The gas consumed by the Energy Exchange Glycol Pump is typically vented or flared after it is separated from the glycol in the flash separator. However, some operators may choose to capture and recompress this gas for use elsewhere in the system, reducing emissions and improving overall efficiency.
To help operators manage emissions, we provide charts that detail the gas consumption rates for each size of Energy Exchange Glycol Pump. These charts allow operators to calculate the expected gas consumption for their specific system and plan accordingly.
Factors Affecting Pump Sizing
Proper sizing of the Energy Exchange Glycol Pump is critical for ensuring efficient operation of the natural gas dehydration system. Several factors must be considered when sizing the pump, including:
Using the Glycol Sizing Calculator
To assist with pump sizing, we offer a Glycol Sizing Calculator that takes these factors into account. By inputting the operating pressure, allowable water content, glycol-to-water ratio, and gas temperature, the calculator provides a recommended glycol flow rate.
This flow rate is typically expressed in gallons per hour (GPH), which can then be converted to gallons per minute (GPM) if needed.

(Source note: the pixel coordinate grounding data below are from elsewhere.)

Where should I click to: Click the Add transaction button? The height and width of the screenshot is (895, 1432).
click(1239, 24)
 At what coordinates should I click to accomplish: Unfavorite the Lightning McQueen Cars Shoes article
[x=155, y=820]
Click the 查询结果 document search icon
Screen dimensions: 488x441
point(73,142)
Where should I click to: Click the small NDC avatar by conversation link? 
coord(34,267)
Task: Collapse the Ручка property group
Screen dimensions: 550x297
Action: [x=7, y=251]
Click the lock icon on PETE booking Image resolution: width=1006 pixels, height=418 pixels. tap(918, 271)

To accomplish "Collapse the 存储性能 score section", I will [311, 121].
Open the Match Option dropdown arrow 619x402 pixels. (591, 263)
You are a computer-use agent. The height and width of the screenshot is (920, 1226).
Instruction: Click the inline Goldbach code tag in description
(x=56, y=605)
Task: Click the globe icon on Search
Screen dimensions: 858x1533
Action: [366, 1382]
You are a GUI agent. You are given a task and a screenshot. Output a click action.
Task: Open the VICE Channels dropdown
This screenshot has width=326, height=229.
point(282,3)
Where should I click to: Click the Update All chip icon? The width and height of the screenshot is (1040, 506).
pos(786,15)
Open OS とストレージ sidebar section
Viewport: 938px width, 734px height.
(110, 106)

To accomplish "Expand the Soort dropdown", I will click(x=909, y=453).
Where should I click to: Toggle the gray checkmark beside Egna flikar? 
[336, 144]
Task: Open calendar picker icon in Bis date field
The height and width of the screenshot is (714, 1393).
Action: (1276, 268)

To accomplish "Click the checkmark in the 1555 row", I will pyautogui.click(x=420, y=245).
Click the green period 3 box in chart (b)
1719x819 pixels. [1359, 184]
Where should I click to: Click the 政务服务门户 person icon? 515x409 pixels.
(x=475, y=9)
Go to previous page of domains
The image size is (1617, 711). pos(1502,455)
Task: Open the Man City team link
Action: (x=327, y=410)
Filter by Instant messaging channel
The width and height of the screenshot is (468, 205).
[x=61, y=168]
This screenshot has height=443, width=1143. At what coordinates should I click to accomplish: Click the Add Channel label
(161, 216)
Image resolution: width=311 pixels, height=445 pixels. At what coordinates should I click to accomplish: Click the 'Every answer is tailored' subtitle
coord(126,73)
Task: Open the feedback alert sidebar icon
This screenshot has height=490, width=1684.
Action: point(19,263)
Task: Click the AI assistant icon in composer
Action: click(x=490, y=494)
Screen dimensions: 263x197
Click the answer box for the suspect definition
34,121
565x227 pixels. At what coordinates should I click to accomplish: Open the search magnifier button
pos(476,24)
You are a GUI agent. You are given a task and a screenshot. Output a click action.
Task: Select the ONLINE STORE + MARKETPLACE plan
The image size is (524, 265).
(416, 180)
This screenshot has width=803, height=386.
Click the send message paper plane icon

Once you have determined the required flow rate, you can use our product finder to select the appropriate size Energy Exchange Glycol Pump. Our pumps are labeled with their maximum flow rates in gallons per hour, making it easy to match the pump to your specific needs.
Speed Adjustment Valves
The speed of the Energy Exchange Glycol Pump is controlled by two needle valves located on the pump. These valves allow you to adjust the speed of the pump, which in turn adjusts the flow rate of the glycol. It’s important to adjust these valves evenly to ensure that the pump operates smoothly and without issues.
If the valves are adjusted unevenly, it can cause the pump to stroke unevenly, leading to excessive wear and tear on the pump components. Over time, this can result in decreased efficiency and potentially costly repairs.
Monitoring and Adjusting for Optimal Performance
Once the pump is installed and operating, it’s important to monitor its performance regularly. This includes checking the pressure in the contact tower, the flow rate of the glycol, and the condition of the pump components.
If you notice any issues, such as a decrease in flow rate or an increase in noise from the pump, it may be necessary to make further adjustments.
One of the most common issues that can arise is the pump stalling. This can occur if the operating pressure in the contact tower drops below the minimum required pressure for the pump, or if there is excessive friction loss in the system.
If your pump stalls, you should check the filters, pressure drops, and overall system health to identify and resolve the issue.
Filtration is a crucial aspect of maintaining the health and efficiency of a natural gas dehydration system. The TEG that circulates through the system not only absorbs water vapor but can also pick up contaminants from the gas stream.
These contaminants can include solid particles, hydrocarbons, and other impurities that can cause damage to the pump and other components if not properly filtered out.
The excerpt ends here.